▶ [Requirement 1]
Answer these questions from the press release on Marshall University's diabetes funding.
(a) How much funding was announced for the Appalachian Diabetes Control and Translation Project?
(b) According to Rockefeller, what share of adults in West Virginia does diabetes affect?
(c) Which program did Rockefeller's bill aim to expand to Medicare?
▶ [Requirement 2]
Continue the press release on Marshall University's diabetes funding, starting after its final sentence.

▶ [Excerpt]
*-*-*
Oct 02 2012
WASHINGTON, D.C. – Senator Jay Rockefeller, Chairman of the Finance Subcommittee on Health Care, and Senator Joe Manchin, along with Congressman Nick Rahall, today announced $257,000 in funding for Marshall University’s Appalachian Diabetes Control and Translation Project (ADCTP), which provides diabetes education, prevention, and monitoring.
“Diabetes is a national epidemic and particularly serious problem in West Virginia, affecting more than 1 in 10 adults in the state,” said Rockefeller. “The work being done at Marshall University on diabetes education and prevention is crucial and helps thousands of West Virginians. The Appalachian Regional Commission’s investment in this program is a testament to the good work they are doing. But there is more to be done and that’s why I introduced a bill to combat diabetes head on by expanding the proven National Diabetes Prevention Program to Medicare. There is much at stake in our fight against diabetes, and we should give West Virginians and all Americans every opportunity to live long, healthy lives. It’s up to us to build a healthier West Virginia and this bill is an important step in that direction.”
“The health and safety of all West Virginians should never be ignored,” Senator Manchin said. “If we give people the right information and the right tools, it’ll be easier for them to maintain a healthy lifestyle. And that’s one of the first steps in overcoming such a ravaging disease. I commend Marshall University’s commitment to fighting diabetes, an illness that affects far too many people across our state. Marshall’s leadership in research, treatment and prevention is making a big difference in the lives of West Virginians of all ages who struggle each day against the often deadly consequences of diabetes.”
*-*-*
▶ [Stored records]
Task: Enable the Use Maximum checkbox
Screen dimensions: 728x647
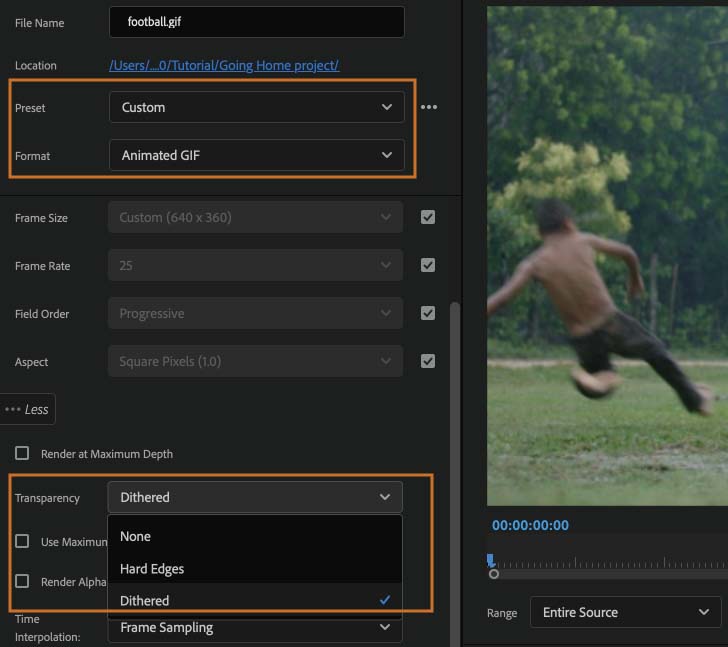Action: [x=22, y=541]
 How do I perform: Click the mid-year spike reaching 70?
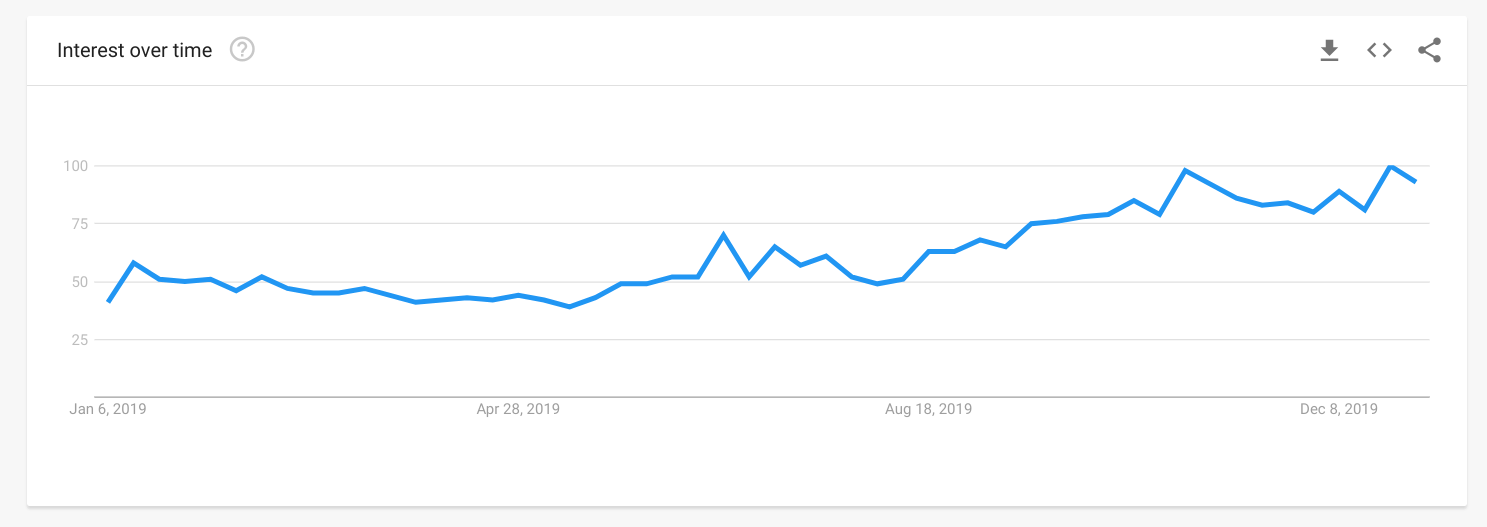tap(723, 235)
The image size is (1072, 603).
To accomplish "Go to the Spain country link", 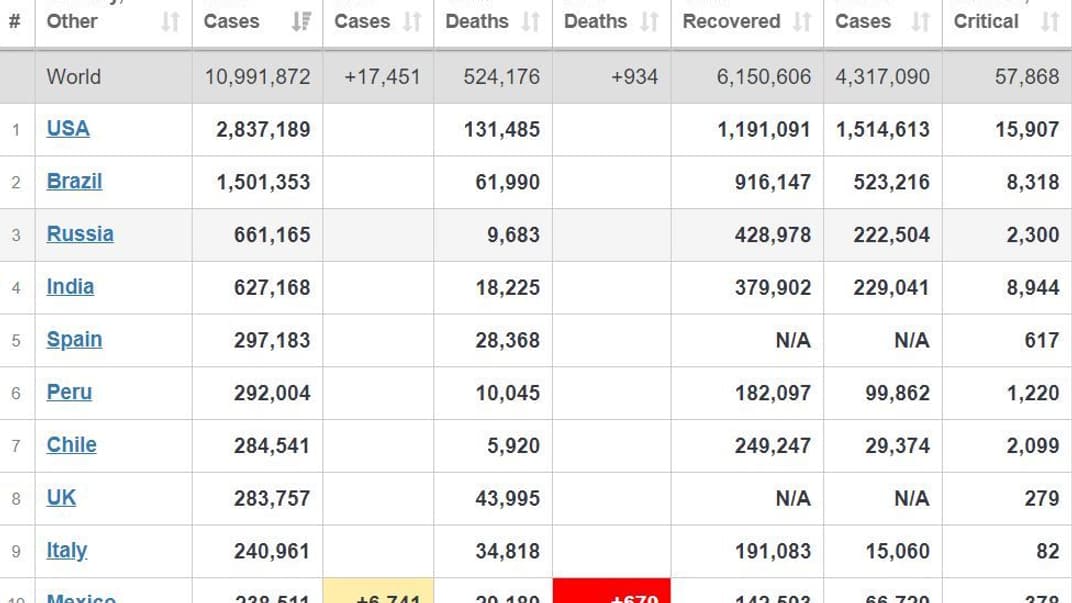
*-*-*
▶ [Output 1]
(a) $257,000
(b) More than 1 in 10 adults
(c) The National Diabetes Prevention Program

▶ [Output 2]
“If we stick to some basic healthy nutrition and exercise guidelines, the good news is we can often conquer diabetes before it even strikes,“ said Rahall. “To get our best return on this investment, healthy recipes have to taste good and exercise routines have to be workable. Through a growing grassroots coalition, the ARC and CDC are helping write a winning formula that benefits family health all around.”
The funding for this grant is provided by the Appalachian Regional Commission. Marshall University’s ADCTP focuses on diabetes education and prevention through local coalitions and various outreach efforts. ARC and the Centers for Disease Control and Prevention (CDC) have sponsored ADCTP since 2002. ARC and CDC have committed $2,595,120 to ADCTP since 2002.